Pienso, luego existo». Qué sencillez. Incongruente con la vida misma, pero aceptado como principal motor de nuestra existencia. Y eso que ahora pensamos mucho más que antes. Salir de casa se ha convertido en una odisea. ¿Llaves? Sí. ¿Cartera? Sí. ¿Móvil? Sí. La rutina de todos. Pero, no salgas todavía, sigue pasando lista. ¿Mascarilla? Sí. ¿Gel hidroalcohólico? Sí. ¡Adelante! Ya puedes salir.

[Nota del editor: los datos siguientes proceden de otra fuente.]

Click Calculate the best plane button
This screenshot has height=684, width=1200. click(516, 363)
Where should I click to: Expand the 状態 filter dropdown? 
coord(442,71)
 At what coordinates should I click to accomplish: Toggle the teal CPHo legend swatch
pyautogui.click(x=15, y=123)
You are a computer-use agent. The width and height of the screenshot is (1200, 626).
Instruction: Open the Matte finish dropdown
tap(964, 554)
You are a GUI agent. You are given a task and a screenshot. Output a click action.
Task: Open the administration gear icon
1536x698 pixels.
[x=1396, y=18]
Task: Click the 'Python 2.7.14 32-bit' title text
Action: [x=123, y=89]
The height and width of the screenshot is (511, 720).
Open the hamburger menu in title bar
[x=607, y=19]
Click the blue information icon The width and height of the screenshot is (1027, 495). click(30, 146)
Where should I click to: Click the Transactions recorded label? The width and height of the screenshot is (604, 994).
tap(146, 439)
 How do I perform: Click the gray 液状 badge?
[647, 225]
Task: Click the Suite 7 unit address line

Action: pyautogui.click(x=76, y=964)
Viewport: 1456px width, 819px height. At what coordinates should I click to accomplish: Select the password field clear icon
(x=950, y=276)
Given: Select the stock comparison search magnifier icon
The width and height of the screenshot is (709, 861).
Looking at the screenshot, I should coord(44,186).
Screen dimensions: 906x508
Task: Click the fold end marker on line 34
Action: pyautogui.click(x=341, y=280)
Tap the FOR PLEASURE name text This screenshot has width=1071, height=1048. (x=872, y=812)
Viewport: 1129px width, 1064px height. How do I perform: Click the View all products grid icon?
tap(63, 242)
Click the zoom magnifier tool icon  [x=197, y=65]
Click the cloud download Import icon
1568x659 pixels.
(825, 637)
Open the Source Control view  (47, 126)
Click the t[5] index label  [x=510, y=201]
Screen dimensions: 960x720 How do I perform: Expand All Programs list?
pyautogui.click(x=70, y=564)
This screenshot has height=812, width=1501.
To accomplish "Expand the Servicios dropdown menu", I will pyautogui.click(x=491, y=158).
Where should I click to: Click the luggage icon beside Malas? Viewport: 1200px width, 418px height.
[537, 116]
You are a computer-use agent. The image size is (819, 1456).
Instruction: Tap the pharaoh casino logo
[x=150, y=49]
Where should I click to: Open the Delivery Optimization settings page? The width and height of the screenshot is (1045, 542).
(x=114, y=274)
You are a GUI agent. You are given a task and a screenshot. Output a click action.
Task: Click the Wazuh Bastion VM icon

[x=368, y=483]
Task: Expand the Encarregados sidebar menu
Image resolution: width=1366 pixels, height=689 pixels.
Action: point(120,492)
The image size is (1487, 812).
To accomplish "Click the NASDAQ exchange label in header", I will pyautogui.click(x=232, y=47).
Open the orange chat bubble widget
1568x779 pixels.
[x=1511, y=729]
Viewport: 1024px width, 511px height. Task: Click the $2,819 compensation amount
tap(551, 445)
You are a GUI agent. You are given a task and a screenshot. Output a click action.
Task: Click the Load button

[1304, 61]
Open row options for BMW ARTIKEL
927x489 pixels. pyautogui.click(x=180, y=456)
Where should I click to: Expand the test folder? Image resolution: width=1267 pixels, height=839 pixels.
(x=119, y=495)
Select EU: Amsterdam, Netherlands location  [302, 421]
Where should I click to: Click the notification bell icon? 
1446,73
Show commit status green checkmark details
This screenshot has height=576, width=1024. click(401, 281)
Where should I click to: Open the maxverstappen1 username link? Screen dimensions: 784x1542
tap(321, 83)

Salir a la calle para entrar en el tumulto de las miradas perdidas, de las sonrisas escondidas y de las conversaciones imposibles separadas por la inmensidad de dos metros en los que se perdería hasta el norte. Adiós al reconocimiento facial del móvil con el nuevo complemento de moda y bienvenido sea el nuevo álbum fotográfico: «Mis ojos de vacaciones». Y volver a casa ahogándote -y no por la mascarilla- entre las irresponsabilidades de tantísima gente. Ignorar que para ir a comprar has esquivado una manifestación centenaria que cumplía los mismos protocolos que las probabilidades tiene el Valencia CF de ganar la próxima liga -es decir, ninguna- e irte a dormir con la amalgama de sentimientos que produce la incertidumbre de esta nueva monotonía.

Veo todo un poco más complicado que el antiguo pensamiento cartesiano pero, sin duda, yo pienso, me pongo la mascarilla, respeto los protocolos y, luego, existo. No se trata de nuestra utopía soñada, pero no salgas sin decir sí a todo.